═════ Selected text ═════

The seed for this series was planted in the winter of 2021. The director a community agency with whom I’d done some freelance teaching and organizational consulting asked if I’d be interested in developing a Black History Month presentation to help fulfill a grant requirement. The grant involved working with at-risk middle school students in an after-school program.
The agency had ample access to prepackaged resources for the 10 participating schools, but the director wondered if, instead, I could create a more personal, interactive perspective. A more personal presentation would be especially helpful since the students were still struggling with face-to-face communication after being confined to digital classrooms because of the COVID pandemic.
The task seemed daunting, yet exciting…middle schoolers notwithstanding.
A few years earlier, the director had seen a program my wife and I created and performed through our performing arts company, Kingdom Impact Theater Ministries. The piece, “Freedom Song,” is scenes and monologues depicting how Biblical scriptures influenced the music that inspired slaves, people who battled slavery and segregation, and those who fought for civil rights. “Freedom Song” then raises the question:
Where is such Biblical influence today among movements as Black Lives Matter, The 1619 Project, Critical Race Theory, and even in the debates about whether Black history should even be taught in schools?
Having seen our show and serving on committees together, the director seemed confident I could downplay any controversies by sharing anecdotal experiences as well as facts.
Our interactions revealed my passions for active history — touring museums and historical sites, photographing artifacts; also my love of historical reading — biographies and the historical markets in parks, buildings and roadsides (to the bane of my Can-we-go-now? offspring).
Then there was the benefit, not mentioned but politely acknowledged, of my age.
My life as a journalist, actor, educator, and pastor has spanned decades of lived black history. My siblings and I inherited a storytelling gene from our parents that can sometimes younger people can find intriguing. Provided our tales are designed for Short-Attention Span Theater, students might find them fun to discuss. If not fun, then an educational diversion from the regular assignments — a perspective I find ironic. Few individuals living those moments found them either fun or historical. They saw them as “surviving.”
The “fun” factor sometimes is the disbelieving awe with which students respond to tales of segregated swimming pools, class rooms, or dating. The more such stories are shared, I find less fun and more irony I find, especially in light of hubbubs about schools exploring Black history, or any other cultural history for that matter.
There is irony that tales of individuals who survived life-threatening experiences have become fodder for school textbooks adoptions, homeroom art displays, or political grandstanding. For among the ironies is that the primary battleground about teaching Black history is the very source that contributing to Black history: the schoolrooms of America.
Irony, as you’ll discover in these stories, is among my favorite forms of humor, though irony’s foundation is Greek tragedy. Humor, as we’re discovering, is a quintessential yet endangered survival skill. Black history abounds with irony.
My approach was not to laden students with just facts and figures — they’d get those elsewhere from more instantaneous instructors and resources. Just ask Google or Alexa. Right, Siri? (When in doubt, there’s always Wikipedia.)

═════ Available data ═════

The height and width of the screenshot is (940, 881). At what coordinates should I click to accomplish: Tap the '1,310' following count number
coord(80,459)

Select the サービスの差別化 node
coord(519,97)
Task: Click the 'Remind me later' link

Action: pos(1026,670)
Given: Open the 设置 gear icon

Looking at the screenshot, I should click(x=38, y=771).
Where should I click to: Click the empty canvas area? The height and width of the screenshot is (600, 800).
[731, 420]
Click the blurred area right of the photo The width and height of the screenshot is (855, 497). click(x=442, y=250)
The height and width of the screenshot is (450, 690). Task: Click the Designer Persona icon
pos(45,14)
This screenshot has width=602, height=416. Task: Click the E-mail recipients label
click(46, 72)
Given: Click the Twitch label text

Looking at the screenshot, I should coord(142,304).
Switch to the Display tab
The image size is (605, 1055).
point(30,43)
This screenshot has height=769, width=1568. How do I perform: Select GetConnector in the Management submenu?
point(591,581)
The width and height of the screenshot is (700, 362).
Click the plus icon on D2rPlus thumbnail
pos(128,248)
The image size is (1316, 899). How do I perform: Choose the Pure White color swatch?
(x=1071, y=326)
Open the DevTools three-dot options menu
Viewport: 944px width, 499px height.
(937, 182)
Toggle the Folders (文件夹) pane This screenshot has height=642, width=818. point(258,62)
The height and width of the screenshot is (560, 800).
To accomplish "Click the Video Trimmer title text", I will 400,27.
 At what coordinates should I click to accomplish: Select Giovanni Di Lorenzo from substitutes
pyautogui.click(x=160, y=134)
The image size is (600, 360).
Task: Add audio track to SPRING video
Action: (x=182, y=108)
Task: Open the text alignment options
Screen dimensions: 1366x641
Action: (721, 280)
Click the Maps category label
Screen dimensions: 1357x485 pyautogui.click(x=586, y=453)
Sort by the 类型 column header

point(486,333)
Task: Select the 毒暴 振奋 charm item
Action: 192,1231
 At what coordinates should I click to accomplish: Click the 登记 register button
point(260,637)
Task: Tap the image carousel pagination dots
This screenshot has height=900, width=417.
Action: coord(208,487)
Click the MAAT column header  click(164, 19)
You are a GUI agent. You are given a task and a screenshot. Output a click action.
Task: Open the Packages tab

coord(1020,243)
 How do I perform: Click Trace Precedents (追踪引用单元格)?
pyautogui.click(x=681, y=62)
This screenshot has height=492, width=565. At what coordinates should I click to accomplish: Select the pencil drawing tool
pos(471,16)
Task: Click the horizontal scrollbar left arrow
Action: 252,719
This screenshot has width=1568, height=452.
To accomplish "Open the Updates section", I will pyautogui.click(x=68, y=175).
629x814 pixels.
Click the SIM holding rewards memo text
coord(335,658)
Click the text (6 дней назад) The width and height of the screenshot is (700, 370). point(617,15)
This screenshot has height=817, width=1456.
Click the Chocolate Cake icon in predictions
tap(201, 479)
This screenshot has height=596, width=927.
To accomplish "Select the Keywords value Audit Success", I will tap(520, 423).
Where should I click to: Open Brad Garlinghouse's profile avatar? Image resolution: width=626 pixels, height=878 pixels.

═════

_Your tasks_.
1: In the Black History Month essay, what roles does the writer say their life has spanned? List them all.
2: Extract the passage of the Black History Month essay starting with "The seed for" and going on through "an after-school program.".
The data come from a different source than the Black History Month essay.

_Answers below_.
1: journalist, actor, educator, pastor

2:
The seed for this series was planted in the winter of 2021. The director a community agency with whom I’d done some freelance teaching and organizational consulting asked if I’d be interested in developing a Black History Month presentation to help fulfill a grant requirement. The grant involved working with at-risk middle school students in an after-school program.